- Theatrical poster
- Directed by: B. N. Rao
- Screenplay by: Kambadasan
- Story by: B. S. Ramaiah
- Starring: Ranjan T. R. Rajakumari M. G. Ramachandran K. L. V. Vasantha
- Music by: Nagercoil K. Mahadevan
- Production company: Bhaskar Pictures
- Release date: 16 February 1945;
- Country: India
- Language: Tamil

= Saalivaahanan =

Saalivaahanan is a Tamil language film starring Ranjan, T. R. Rajakumari, M. G. Ramachandran and K. L. V. Vasantha. The film was released in 1945. No print of the film is known to survive, making it a lost film.

== Cast ==
- Male
- Ranjan as Saalivahanan
- M. G. Ramachandran as Vikramaditya
- Nagercoil K. Mahadevan
- T. S. Balaiah
- N. S. Krishnan
- Female
- T. R. Rajakumari as Princess Chandralekha
- K. L. V. Vasantha as Vikramaditya's sister
- M. R. Santhanalakshmi
- T. A. Madhuram

== Production ==
The film had a sequence, a love scene between Ranjan and T. R. Rajakumari, in colour.

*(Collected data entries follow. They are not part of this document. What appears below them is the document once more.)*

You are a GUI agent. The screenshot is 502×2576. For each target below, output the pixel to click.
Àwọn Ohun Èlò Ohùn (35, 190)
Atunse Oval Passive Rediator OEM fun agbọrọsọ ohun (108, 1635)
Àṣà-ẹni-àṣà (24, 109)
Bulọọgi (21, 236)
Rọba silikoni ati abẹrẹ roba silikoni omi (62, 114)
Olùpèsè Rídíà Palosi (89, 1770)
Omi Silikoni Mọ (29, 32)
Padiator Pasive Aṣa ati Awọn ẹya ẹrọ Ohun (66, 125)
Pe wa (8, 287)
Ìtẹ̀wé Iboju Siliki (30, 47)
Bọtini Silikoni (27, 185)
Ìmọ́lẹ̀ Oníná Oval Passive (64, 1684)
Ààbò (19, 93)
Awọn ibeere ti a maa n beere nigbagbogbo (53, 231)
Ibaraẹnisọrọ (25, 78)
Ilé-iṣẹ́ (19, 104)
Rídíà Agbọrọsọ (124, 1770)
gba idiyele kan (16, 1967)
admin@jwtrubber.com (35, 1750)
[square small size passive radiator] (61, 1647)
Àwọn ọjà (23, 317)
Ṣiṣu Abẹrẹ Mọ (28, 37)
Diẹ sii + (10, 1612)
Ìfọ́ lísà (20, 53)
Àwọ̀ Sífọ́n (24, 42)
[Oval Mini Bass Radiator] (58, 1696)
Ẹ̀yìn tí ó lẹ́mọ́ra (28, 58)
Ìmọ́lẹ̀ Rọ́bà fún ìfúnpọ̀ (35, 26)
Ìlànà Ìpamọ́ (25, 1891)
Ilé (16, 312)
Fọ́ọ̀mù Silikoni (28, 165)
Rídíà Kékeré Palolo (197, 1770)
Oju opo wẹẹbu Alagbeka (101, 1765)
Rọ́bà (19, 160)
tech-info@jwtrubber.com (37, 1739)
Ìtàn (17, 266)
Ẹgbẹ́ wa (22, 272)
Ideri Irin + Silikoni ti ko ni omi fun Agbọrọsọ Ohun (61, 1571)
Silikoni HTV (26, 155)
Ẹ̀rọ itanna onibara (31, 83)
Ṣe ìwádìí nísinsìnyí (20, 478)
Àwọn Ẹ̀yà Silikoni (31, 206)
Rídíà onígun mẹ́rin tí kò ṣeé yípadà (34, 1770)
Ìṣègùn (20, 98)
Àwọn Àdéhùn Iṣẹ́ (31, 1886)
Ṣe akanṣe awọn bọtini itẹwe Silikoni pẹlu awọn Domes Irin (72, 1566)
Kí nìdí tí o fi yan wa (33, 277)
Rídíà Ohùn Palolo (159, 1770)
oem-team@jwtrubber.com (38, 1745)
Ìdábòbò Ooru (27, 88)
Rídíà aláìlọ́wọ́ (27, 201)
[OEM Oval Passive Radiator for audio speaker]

It was done by hand-tinting each frame of the sequence. M. G. Ramachandran, who was acting in minor roles at that time, played as villain. According to film historian Randor Guy, during the shooting of a sword fight between Ranjan and Ramachandran, the latter complained to the director that "Ranjan was putting in too much of realism in the fencing which was likely to hurt him!"

== Soundtrack ==
1. Kayirai edutthukko by N. S. Krishnan & T. A. Madhuram

== Reception ==
According to film historian Randor Guy, Saalivaahanan did not do well at the box office and the producers lost heavily in the process. He stated the film would be remembered for coloured sequence and the comedy of Krishnan-Mathuram.